Barry Paperno is a freelance writer and credit scoring expert with decades of consumer credit industry experience, serving as consumer affairs manager for FICO (formerly Fair Isaac Corp.) and consumer operations manager for Experian. He writes “Speaking of Credit,” a weekly reader Q&A column about credit scoring and rebuilding credit, for CreditCards.com. His writings about credit scoring have appeared in The Huffington Post, MSN Money, CBS Money Watch and other consumer finance websites.
Dear Speaking of Credit,
I have three credit cards through one company. If I combine them all into one, the one I’ve had the longest and that has the lowest interest rate, will that hurt my credit? – Harmony
You certainly have the right idea, transferring your higher-interest balances onto the lower-interest card. Not only will you apply more of your monthly payments to principal and less on interest, but you will have to make one, not three, of them each month. Good move!
When combining card balances, typically using a balance transfer offer from your card company, your big credit scoring concerns should be over how the transfer affects the following factors:
- Credit utilization calculations (balance/credit limit).
Here credit usage is examined using the proportion of a card’s balance to its credit limit, both individually and for all cards combined. Lower utilization percentages lead to higher scores.
- Average account age calculations (combined number of months since the open date for all credit accounts/number of accounts).
This is one of the ways the scoring formula measures how long you’ve been using credit; the higher the average account age, the higher your score.
Yours is a balance transfer situation in which no new account is being opened, nor are you adding to or taking away from your current card debt. When it comes to calculating your score, you’re simply moving money around.
Still, while your combined utilization may remain the same, expect to see some serious changes to those individual utilization percentages, as the card receiving the two balances sees its utilization rise, while the other two drop to 0 percent.
Video: What is your credit utilization ratio?
Since the total amount you owe will generally remain the same after the transfers, your credit score should not change more than a few points higher or lower than when there were three separate balances.
Open versus closed cards
When trying to boost your score, it’s important to understand that this reassuring prediction of little, if any, score change applies only when you leave all cards open after the transfers.
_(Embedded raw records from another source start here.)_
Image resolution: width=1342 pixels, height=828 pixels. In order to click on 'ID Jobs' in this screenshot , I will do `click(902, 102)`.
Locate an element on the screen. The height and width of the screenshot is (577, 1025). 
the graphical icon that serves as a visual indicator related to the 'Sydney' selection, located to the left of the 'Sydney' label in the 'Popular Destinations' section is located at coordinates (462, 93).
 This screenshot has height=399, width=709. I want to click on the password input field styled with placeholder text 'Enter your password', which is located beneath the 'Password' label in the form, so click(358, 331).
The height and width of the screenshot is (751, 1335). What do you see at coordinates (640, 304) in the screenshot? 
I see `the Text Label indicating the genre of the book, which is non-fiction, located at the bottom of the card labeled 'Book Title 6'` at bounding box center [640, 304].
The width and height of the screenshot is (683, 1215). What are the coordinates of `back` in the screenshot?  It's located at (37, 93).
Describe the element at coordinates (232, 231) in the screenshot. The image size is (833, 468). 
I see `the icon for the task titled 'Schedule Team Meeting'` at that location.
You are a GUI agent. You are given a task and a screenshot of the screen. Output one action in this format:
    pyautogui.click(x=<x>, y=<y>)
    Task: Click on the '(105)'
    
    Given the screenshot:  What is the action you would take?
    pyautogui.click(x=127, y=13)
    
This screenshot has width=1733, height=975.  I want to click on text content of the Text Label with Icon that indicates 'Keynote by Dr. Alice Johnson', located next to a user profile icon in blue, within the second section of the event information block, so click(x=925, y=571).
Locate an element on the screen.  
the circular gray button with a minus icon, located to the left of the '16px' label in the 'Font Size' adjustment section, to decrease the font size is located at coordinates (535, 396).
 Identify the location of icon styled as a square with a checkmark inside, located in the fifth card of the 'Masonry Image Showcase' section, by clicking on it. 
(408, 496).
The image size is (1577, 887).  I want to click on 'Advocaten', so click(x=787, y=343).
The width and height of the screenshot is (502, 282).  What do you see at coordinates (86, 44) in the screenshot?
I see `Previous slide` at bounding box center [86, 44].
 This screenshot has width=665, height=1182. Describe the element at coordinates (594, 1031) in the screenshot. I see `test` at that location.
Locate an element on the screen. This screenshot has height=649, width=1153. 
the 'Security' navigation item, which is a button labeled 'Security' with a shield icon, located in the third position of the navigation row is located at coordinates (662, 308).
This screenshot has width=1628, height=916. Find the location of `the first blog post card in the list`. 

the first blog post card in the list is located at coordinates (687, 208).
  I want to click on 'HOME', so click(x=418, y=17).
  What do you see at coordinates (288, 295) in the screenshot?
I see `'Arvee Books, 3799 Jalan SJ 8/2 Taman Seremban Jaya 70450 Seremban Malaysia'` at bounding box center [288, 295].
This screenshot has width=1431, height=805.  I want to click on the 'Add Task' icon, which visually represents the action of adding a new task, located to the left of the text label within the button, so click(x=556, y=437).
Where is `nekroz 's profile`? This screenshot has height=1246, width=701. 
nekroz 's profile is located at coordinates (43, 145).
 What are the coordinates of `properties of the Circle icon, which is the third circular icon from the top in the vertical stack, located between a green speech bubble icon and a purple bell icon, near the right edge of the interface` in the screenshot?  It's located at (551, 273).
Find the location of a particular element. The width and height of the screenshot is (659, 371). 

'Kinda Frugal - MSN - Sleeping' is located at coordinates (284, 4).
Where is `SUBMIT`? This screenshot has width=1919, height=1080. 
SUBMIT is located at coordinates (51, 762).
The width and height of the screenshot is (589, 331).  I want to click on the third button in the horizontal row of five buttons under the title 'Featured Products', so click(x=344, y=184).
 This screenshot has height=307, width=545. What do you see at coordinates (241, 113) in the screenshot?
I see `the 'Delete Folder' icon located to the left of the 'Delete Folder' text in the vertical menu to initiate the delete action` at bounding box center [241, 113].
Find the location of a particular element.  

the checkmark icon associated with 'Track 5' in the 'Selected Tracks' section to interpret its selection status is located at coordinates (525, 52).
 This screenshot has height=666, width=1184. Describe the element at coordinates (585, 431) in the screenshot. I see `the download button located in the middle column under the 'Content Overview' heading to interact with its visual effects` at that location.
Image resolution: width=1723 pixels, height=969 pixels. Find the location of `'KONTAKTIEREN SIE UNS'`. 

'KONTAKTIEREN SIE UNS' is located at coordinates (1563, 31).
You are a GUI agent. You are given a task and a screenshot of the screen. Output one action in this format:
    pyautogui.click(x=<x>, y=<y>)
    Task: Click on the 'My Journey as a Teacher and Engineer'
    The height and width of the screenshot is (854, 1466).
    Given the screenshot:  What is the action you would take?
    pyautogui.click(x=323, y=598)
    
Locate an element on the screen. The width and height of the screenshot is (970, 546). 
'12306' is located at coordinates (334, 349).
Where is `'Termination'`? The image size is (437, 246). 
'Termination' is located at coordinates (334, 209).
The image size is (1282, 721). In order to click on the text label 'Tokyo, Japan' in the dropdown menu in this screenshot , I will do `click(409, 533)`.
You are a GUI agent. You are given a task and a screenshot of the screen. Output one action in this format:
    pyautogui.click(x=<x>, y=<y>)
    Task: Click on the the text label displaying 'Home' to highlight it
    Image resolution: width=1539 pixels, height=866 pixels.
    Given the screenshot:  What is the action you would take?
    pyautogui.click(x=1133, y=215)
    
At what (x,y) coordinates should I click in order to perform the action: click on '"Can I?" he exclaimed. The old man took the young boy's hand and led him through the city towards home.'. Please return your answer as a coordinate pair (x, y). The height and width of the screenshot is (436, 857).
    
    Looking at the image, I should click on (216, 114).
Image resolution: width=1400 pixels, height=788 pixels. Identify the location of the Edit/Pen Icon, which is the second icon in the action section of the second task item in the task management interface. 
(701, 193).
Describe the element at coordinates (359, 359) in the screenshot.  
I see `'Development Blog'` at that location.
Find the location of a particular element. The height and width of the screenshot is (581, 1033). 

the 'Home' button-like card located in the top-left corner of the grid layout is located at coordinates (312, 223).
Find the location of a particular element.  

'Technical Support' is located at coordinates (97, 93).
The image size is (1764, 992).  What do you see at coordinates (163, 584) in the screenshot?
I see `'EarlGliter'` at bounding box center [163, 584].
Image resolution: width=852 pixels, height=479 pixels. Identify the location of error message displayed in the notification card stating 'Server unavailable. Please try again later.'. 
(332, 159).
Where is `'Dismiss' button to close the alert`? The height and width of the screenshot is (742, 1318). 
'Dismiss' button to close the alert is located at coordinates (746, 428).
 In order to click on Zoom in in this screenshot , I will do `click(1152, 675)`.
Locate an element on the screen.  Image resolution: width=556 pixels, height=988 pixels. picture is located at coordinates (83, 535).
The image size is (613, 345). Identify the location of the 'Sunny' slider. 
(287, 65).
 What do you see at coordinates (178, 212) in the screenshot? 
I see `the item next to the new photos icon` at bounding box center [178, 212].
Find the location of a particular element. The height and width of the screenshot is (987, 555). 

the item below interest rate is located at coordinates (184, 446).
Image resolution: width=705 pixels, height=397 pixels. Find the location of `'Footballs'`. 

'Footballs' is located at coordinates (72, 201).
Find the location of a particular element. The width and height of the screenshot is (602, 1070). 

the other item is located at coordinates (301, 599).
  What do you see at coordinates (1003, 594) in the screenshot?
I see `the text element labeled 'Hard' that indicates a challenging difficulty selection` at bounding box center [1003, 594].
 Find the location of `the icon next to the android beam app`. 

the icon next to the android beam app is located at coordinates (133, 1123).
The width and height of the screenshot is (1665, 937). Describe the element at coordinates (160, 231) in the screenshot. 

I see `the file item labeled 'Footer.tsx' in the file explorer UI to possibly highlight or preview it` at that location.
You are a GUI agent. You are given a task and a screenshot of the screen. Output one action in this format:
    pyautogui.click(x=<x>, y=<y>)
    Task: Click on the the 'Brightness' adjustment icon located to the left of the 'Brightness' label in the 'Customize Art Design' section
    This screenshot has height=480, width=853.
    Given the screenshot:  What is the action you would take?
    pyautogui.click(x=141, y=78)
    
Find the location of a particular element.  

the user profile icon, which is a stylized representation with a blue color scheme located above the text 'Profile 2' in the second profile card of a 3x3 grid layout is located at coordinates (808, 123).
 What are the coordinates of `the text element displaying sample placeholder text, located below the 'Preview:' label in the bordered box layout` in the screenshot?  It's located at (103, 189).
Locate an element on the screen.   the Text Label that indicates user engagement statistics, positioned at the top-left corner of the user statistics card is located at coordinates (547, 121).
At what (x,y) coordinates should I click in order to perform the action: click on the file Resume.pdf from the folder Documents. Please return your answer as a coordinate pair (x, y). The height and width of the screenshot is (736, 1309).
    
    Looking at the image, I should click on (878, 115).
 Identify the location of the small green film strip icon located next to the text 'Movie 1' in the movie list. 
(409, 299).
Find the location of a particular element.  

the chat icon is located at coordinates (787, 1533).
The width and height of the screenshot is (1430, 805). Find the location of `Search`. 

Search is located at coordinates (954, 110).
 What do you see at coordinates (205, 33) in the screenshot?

The lines of credit on the paid-off cards must remain open if the low percentages brought on by the now-$0 balances are to be included in your combined utilization. Were you to close them, your total balance would make up a higher portion of your available credit, leading to a lower score.
Average account age
Contrary to popular belief, closing a card won’t exclude its positive history from your credit report or the credit-scoring calculations that measure the age of your credit accounts. Yet there can be a future as well as a present downside to closing cards.
While open cards can remain on your credit report forever, a closed card will usually be removed after 10 years. The impact to your score at that time will be as if all of the positive credit history associated with that card over many years simply never happened.
Perhaps the worst scoring impacts felt from the loss of an old account in good standing occur within the length of credit history scoring category, which contributes about 15 percent of your score points. The three major sets of score factors measuring the length of your credit track record are:
- Average account age.
- Age of oldest account.
- Age of newest account.
With all such factors, longer lengths of time are always better for your score. So you’ll want to avoid reducing them due to:
- Closed accounts, that are likely to lower average account age and possibly reduce the age of your oldest account.
- New accounts, that can also lower the average account age as well as the age of the newest account.
In other words, just don’t close (or open) any cards. But this doesn’t mean do nothing. In order to hang onto those open cards for as long as possible, you’ll want to prevent the card issuers from closing them due to extended inactivity.
Therefore, use all open cards every few months or so – paying within the grace period to avoid interest – to keep them contributing positively and indefinitely to your score.